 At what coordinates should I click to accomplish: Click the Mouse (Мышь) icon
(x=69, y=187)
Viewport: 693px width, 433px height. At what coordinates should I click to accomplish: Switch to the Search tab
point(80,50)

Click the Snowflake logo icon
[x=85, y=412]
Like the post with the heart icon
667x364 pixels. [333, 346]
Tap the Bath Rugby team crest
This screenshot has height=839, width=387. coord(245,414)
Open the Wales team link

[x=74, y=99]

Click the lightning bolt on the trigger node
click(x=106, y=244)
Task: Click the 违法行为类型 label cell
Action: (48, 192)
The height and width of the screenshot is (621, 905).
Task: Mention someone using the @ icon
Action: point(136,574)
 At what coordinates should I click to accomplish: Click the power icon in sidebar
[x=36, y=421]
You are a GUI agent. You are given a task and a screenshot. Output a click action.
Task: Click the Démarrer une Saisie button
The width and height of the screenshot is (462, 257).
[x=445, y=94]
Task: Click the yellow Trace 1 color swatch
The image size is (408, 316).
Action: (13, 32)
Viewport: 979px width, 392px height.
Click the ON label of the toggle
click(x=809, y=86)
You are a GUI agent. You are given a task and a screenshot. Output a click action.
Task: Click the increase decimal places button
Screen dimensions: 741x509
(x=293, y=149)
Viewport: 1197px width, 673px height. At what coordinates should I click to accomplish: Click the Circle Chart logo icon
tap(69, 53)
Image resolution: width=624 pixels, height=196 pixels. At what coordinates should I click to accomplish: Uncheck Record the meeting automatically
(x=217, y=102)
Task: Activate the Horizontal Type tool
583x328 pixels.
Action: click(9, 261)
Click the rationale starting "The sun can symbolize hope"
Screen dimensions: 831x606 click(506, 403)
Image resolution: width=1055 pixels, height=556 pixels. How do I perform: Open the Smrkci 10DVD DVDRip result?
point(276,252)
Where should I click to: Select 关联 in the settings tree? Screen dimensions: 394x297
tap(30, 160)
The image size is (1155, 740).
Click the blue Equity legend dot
□ □ □ □ □ □ □
> [Assigned task]: Each line above should be output exactly as written.

> [Response below]:
 At what coordinates should I click to accomplish: Click the Mouse (Мышь) icon
(x=69, y=187)
Viewport: 693px width, 433px height. At what coordinates should I click to accomplish: Switch to the Search tab
point(80,50)

Click the Snowflake logo icon
[x=85, y=412]
Like the post with the heart icon
667x364 pixels. [333, 346]
Tap the Bath Rugby team crest
This screenshot has height=839, width=387. coord(245,414)
Open the Wales team link

[x=74, y=99]

Click the lightning bolt on the trigger node
click(x=106, y=244)
Task: Click the 违法行为类型 label cell
Action: (48, 192)
The height and width of the screenshot is (621, 905).
Task: Mention someone using the @ icon
Action: point(136,574)
 At what coordinates should I click to accomplish: Click the power icon in sidebar
[x=36, y=421]
You are a GUI agent. You are given a task and a screenshot. Output a click action.
Task: Click the Démarrer une Saisie button
The width and height of the screenshot is (462, 257).
[x=445, y=94]
Task: Click the yellow Trace 1 color swatch
The image size is (408, 316).
Action: (13, 32)
Viewport: 979px width, 392px height.
Click the ON label of the toggle
click(x=809, y=86)
You are a GUI agent. You are given a task and a screenshot. Output a click action.
Task: Click the increase decimal places button
Screen dimensions: 741x509
(x=293, y=149)
Viewport: 1197px width, 673px height. At what coordinates should I click to accomplish: Click the Circle Chart logo icon
tap(69, 53)
Image resolution: width=624 pixels, height=196 pixels. At what coordinates should I click to accomplish: Uncheck Record the meeting automatically
(x=217, y=102)
Task: Activate the Horizontal Type tool
583x328 pixels.
Action: click(9, 261)
Click the rationale starting "The sun can symbolize hope"
Screen dimensions: 831x606 click(506, 403)
Image resolution: width=1055 pixels, height=556 pixels. How do I perform: Open the Smrkci 10DVD DVDRip result?
point(276,252)
Where should I click to: Select 关联 in the settings tree? Screen dimensions: 394x297
tap(30, 160)
The image size is (1155, 740).
Click the blue Equity legend dot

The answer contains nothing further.